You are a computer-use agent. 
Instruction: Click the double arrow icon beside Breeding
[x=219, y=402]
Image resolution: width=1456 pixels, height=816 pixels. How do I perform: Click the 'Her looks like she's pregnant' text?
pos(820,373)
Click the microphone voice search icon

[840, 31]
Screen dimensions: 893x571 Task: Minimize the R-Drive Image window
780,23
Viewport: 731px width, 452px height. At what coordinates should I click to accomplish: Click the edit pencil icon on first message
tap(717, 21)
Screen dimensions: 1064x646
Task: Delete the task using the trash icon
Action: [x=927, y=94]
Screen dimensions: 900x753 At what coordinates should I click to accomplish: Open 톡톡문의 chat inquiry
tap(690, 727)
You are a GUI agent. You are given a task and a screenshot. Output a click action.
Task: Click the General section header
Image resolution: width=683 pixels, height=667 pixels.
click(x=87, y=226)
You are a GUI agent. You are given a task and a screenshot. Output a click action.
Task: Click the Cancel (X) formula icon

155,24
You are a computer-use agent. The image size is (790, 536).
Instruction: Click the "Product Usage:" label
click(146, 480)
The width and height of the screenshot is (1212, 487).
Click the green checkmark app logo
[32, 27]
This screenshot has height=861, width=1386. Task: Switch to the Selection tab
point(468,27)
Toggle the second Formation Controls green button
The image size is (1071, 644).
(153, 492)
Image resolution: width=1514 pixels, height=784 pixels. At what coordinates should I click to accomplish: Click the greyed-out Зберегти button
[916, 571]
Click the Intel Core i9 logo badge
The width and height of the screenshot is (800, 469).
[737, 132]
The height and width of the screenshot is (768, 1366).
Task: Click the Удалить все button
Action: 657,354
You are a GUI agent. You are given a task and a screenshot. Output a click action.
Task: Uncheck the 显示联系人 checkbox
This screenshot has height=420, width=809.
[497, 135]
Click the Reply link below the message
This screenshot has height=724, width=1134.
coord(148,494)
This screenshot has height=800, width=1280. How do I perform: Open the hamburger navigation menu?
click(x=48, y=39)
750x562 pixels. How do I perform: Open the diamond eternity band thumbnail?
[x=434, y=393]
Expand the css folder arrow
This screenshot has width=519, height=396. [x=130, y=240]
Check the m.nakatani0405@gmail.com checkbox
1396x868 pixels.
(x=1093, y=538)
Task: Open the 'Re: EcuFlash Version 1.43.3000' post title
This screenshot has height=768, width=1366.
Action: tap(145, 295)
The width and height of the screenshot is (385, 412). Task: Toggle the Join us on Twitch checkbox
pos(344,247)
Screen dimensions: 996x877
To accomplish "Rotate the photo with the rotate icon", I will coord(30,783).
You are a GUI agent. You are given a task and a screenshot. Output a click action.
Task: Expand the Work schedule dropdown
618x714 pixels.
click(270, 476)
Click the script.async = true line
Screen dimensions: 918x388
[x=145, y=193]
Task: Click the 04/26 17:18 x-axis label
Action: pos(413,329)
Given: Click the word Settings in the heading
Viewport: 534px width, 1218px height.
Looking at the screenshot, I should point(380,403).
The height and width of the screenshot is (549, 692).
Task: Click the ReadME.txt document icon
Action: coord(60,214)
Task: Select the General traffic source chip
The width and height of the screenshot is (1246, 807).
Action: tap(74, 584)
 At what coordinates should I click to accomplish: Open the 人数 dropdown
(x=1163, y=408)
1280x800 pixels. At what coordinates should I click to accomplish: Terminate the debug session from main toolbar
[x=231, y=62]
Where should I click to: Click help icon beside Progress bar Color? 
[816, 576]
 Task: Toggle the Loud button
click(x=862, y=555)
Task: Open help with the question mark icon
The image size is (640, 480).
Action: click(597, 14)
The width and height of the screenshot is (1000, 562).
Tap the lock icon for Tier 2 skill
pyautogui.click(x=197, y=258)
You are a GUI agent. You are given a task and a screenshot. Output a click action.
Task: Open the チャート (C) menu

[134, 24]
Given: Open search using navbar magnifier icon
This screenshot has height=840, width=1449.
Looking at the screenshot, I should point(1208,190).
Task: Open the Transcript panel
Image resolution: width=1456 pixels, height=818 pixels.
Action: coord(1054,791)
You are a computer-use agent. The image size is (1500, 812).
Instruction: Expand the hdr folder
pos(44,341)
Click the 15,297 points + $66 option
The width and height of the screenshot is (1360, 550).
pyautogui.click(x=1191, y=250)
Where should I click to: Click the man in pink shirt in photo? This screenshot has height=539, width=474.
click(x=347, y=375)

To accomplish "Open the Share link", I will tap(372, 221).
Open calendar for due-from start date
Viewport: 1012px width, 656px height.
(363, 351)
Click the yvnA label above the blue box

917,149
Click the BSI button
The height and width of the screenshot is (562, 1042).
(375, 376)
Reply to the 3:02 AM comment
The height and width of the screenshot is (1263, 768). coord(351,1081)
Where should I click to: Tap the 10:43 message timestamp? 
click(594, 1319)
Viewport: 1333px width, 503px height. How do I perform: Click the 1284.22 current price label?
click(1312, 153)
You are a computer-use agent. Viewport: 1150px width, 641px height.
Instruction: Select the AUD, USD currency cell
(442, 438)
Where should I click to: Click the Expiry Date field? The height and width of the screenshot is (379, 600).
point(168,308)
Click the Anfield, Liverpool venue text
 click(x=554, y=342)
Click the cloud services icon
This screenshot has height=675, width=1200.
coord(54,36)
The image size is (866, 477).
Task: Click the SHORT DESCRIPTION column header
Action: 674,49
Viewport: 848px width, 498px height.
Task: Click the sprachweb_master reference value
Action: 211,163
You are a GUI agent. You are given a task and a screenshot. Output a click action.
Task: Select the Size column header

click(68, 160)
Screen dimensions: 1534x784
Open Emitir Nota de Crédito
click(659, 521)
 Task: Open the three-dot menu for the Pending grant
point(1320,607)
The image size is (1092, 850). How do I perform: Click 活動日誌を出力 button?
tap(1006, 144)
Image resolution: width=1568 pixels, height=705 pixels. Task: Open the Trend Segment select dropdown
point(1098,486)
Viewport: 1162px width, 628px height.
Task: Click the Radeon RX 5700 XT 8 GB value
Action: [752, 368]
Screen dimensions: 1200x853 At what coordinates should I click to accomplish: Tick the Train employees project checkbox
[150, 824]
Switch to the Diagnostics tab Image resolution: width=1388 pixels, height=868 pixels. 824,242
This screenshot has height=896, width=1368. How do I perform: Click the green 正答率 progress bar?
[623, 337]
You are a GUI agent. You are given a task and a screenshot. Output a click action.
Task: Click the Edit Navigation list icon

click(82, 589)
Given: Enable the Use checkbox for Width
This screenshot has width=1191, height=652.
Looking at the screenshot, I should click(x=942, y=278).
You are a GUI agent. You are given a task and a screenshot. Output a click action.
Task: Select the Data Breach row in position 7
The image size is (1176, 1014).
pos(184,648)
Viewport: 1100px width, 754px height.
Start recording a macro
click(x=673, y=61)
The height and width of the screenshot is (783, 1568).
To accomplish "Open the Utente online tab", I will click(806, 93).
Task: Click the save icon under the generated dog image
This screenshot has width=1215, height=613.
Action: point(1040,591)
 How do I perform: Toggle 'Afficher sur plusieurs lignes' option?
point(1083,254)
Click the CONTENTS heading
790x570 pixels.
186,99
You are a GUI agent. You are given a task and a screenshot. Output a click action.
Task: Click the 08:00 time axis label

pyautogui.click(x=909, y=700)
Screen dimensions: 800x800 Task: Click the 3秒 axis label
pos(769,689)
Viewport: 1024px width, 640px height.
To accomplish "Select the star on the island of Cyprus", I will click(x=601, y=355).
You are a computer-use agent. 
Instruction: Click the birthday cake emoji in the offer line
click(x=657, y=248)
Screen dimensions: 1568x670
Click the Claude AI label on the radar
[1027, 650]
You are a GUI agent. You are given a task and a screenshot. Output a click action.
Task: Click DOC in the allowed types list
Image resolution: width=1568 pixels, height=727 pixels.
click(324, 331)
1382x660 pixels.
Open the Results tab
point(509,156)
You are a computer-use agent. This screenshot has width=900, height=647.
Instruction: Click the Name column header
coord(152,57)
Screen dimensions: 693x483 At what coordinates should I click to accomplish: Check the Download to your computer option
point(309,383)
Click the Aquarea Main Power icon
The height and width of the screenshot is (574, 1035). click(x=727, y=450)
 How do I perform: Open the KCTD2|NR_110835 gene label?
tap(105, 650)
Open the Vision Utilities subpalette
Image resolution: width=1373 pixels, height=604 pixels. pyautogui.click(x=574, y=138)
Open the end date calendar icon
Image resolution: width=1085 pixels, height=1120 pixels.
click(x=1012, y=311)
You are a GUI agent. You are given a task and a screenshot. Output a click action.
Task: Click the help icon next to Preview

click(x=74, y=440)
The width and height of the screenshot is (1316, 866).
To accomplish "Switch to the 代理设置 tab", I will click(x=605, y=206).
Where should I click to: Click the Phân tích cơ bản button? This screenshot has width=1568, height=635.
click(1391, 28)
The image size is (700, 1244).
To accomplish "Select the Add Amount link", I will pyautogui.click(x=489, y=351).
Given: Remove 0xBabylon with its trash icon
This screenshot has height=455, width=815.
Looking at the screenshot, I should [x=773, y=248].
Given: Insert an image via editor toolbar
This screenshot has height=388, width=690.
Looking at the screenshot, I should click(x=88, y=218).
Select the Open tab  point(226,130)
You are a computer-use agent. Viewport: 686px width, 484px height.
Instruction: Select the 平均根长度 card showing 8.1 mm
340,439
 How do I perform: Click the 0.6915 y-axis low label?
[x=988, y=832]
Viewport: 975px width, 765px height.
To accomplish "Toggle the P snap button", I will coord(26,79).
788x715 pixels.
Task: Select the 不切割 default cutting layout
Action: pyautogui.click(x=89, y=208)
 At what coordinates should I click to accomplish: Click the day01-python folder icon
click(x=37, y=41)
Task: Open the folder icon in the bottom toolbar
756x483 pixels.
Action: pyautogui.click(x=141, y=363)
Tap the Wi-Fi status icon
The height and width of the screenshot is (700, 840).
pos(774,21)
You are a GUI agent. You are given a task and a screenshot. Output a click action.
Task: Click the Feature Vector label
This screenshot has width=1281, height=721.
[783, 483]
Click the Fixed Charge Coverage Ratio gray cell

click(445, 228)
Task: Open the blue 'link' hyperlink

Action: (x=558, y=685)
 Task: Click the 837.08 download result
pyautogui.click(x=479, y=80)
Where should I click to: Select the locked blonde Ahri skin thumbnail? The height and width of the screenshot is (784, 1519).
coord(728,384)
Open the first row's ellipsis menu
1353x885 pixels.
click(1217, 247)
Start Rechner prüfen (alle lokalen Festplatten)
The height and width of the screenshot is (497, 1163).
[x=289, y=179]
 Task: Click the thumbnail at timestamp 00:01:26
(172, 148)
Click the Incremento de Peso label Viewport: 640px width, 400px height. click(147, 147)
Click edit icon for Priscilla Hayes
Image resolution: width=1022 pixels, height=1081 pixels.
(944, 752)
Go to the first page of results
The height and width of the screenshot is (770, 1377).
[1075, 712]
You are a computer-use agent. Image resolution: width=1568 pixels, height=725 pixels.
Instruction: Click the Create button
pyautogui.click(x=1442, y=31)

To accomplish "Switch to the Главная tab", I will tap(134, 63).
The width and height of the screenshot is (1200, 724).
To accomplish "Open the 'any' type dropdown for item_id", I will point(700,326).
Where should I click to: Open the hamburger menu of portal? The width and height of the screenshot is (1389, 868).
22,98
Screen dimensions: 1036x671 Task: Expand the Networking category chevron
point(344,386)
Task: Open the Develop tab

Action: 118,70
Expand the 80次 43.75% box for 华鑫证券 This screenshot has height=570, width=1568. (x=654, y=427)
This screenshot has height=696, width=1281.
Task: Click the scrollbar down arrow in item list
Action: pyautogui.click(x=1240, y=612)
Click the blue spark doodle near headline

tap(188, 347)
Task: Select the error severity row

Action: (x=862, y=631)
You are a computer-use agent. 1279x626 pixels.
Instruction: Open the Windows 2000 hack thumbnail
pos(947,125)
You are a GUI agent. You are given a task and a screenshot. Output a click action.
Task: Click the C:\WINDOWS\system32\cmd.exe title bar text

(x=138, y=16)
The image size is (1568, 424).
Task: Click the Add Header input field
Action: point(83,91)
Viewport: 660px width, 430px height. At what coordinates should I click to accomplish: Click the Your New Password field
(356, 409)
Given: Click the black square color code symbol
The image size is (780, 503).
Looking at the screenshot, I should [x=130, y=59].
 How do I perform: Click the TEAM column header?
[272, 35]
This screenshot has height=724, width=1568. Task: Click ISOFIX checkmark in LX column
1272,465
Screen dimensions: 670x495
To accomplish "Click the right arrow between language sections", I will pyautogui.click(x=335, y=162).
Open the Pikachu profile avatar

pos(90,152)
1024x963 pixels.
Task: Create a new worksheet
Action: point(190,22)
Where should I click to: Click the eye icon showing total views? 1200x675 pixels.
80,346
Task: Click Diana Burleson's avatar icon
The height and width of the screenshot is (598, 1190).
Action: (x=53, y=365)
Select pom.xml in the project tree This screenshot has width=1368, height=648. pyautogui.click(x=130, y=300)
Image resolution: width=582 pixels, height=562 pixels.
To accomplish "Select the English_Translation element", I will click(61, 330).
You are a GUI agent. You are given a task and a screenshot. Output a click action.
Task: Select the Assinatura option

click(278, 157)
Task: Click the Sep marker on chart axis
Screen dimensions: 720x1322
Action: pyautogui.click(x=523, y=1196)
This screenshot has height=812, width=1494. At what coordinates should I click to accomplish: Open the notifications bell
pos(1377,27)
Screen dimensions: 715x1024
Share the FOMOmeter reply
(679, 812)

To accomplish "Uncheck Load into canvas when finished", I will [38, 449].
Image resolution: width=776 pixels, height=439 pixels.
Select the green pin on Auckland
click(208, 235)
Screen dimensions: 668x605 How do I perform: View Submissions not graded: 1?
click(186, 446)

### WHAT THE EXERCISE ASKS
The expected answer is an exact copy of the lines above, beginning at the line with "Task: Click the C:\WINDOWS\system32\cmd.exe" and ending at the line with "Given: Click the black", with both ends in.

### SOLUTION FOR THIS PROBLEM
Task: Click the C:\WINDOWS\system32\cmd.exe title bar text

(x=138, y=16)
The image size is (1568, 424).
Task: Click the Add Header input field
Action: point(83,91)
Viewport: 660px width, 430px height. At what coordinates should I click to accomplish: Click the Your New Password field
(356, 409)
Given: Click the black square color code symbol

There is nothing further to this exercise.